Thursday, March 27, 2008

Lines Of Code - Dispelling The Myths

You see posts related to Lines Of Code (LOC) everywhere on programming blogs. People discussing it as a metric of project size, or of programmer productivity, often drawing conclusions in absolutist tones such as “fewer lines of code means less bugs”. I’m writing today to dispute the idea that anything related to LOC is absolute. And I’m going to do it one myth at a time.

LOC As A Metric of Accomplishment or Project Size
This one is old, and most experienced programmers now officially reject it outright. But still, I feel it worth repeating: The number of LOC you write in a single day is worthless as a metric of what you accomplished that day. After all- If someone wrote a 1000 line class in a single day, and you wrote the same class in 500 lines (and maybe tossed in a little extra functionality while you were at it), who was more productive?

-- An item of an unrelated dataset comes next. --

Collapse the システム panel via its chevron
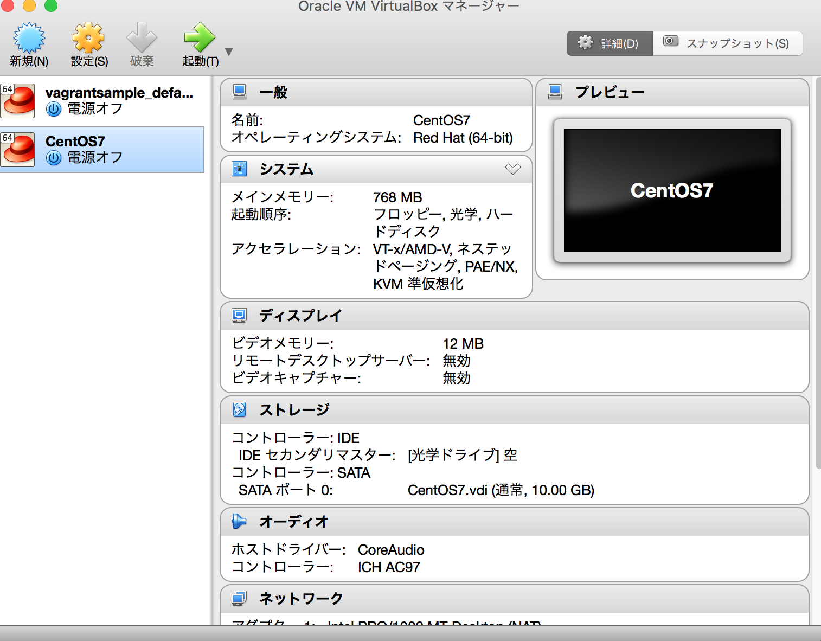 (x=512, y=169)
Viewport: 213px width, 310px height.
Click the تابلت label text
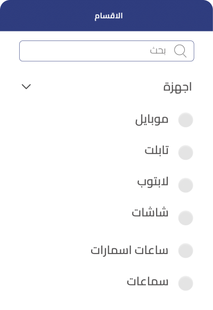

As a metric of project size, it makes a little more sense, but just barely- The Wikipedia article on LOC mentions that “Many useful comparisons involve only the order of magnitude of lines of code in a project.” That at least makes a little sense. One can reasonably assume that the same set of programmers, using the same language, will be able to accomplish more with 10000 lines of code than with 1000.

Editors' note: The lines below may be wrapped and on more than the lines stated due to our template.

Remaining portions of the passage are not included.